Alors que l’affaire des eaux en bouteille traitées illégalement secoue l’opinion, un nouvel épisode met directement en cause les plus hautes sphères de l’État. Selon le rapporteur de la commission d’enquête sénatoriale, l’Élysée était informé depuis au moins 2022 des pratiques douteuses de Nestlé Waters, qui continuait à masquer la pollution de ses eaux minérales grâce à des procédés de filtration controversés. L’absence du secrétaire général Alexis Kohler, pourtant convoqué pour s’expliquer, a été vécue comme un affront par les sénateurs, qui ont décidé de publier l’intégralité des échanges entre l’exécutif et la multinationale.
Des courriels révélateurs, une présence virale dissimulée
Les documents rendus publics montrent des contacts fréquents et structurés entre l’Élysée et Nestlé, notamment autour de la qualité des eaux de marques comme Vittel, Contrex ou Hépar. Une rencontre dès juillet 2022 entre Kohler et le PDG de Nestlé évoquait déjà l’usage massif de filtrations destinées à masquer les contaminations. D’autres échanges, parfois à la veille de révélations médiatiques sensibles, montrent une certaine proximité entre le cabinet présidentiel et les équipes de lobbying de Nestlé, allant jusqu’à la mise en forme de réponses à fournir à la presse. Au cœur des interrogations, un mail de décembre 2024 évoque explicitement une forte concentration de virus dans l’eau de Perrier, que les systèmes de filtration utilisés seraient incapables de neutraliser. D’autres notes internes à l’Élysée font état d’une inefficacité des filtres sur ces agents pathogènes, contredisant les affirmations publiques de Nestlé sur la pureté de son eau.

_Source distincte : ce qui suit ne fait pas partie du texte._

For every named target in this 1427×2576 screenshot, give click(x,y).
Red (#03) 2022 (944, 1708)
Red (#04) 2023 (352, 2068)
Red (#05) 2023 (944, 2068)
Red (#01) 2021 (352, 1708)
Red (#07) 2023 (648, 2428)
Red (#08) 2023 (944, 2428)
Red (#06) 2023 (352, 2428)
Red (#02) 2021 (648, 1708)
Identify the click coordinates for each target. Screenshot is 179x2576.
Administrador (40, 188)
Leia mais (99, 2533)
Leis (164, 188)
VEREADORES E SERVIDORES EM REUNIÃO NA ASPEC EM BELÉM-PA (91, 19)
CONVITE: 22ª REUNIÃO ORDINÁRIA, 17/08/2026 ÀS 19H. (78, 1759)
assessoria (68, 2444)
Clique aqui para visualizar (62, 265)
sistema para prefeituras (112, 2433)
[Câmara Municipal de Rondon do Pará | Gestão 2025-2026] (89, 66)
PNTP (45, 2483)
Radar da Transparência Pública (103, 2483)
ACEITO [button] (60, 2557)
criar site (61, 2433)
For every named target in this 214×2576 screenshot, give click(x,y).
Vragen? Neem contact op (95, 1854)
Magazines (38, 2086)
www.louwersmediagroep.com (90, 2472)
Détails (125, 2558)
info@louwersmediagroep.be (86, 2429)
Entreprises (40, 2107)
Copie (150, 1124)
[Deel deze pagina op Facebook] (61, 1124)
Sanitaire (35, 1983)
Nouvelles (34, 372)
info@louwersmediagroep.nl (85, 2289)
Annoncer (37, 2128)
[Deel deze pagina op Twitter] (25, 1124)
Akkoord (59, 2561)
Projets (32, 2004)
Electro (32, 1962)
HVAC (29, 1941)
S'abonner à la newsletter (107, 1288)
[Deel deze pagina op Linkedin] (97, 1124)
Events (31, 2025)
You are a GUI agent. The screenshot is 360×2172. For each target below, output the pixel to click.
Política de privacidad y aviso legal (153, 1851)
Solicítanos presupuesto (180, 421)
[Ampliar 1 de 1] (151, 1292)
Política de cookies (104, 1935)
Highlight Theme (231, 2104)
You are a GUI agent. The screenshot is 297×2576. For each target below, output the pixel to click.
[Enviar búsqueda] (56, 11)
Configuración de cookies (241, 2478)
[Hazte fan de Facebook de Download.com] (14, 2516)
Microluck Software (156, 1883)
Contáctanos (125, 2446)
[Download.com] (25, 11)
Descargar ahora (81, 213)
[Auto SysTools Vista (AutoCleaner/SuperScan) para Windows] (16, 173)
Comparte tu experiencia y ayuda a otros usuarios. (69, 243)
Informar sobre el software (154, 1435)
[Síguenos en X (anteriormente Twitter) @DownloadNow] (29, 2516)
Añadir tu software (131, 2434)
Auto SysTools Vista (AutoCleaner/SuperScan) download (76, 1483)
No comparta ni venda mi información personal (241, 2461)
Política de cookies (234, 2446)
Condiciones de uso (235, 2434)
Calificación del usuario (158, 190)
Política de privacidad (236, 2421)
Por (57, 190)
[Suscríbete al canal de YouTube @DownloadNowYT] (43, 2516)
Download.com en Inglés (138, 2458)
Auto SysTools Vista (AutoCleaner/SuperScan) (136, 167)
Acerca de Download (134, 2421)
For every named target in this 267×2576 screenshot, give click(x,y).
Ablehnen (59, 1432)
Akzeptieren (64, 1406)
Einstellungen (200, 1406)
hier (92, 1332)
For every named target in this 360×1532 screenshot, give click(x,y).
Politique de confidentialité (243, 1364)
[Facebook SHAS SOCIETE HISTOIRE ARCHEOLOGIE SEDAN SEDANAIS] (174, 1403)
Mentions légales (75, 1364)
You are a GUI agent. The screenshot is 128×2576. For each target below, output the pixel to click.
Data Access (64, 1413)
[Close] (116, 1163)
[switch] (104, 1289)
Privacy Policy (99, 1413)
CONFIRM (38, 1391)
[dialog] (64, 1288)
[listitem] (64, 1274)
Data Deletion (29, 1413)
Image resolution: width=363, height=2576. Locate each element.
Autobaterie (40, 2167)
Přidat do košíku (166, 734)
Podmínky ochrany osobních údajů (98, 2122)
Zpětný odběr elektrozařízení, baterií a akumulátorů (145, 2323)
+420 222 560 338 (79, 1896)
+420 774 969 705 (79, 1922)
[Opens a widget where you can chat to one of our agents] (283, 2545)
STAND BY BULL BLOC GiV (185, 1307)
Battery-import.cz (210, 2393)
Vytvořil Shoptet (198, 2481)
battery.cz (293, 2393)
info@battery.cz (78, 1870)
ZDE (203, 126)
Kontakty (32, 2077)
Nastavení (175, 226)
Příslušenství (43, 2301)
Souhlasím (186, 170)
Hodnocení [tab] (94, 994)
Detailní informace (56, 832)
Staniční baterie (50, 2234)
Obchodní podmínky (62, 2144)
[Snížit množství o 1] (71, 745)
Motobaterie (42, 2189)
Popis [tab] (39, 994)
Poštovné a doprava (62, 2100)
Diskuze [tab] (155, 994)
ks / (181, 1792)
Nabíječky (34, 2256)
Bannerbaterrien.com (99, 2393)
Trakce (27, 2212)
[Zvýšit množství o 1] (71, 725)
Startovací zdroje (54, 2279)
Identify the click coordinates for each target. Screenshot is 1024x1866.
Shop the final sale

Nestlé dément, le Sénat se cabre
Le groupe, pris en étau, maintient qu’aucune contamination virale n’a jamais été confirmée, malgré des milliers de tests réalisés sur dix ans. Une version contredite par les courriels internes de l’État et les observations de la commission. Face à l’attitude jugée dilatoire de l’exécutif, les sénateurs s’apprêtent à porter l’affaire devant le Parlement pour renforcer les pouvoirs de contrôle des commissions d’enquête. Le scandale prend ainsi une tournure politique explosive, révélant un possible favoritisme au sommet de l’État envers un industriel pourtant sous le feu des critiques sanitaires.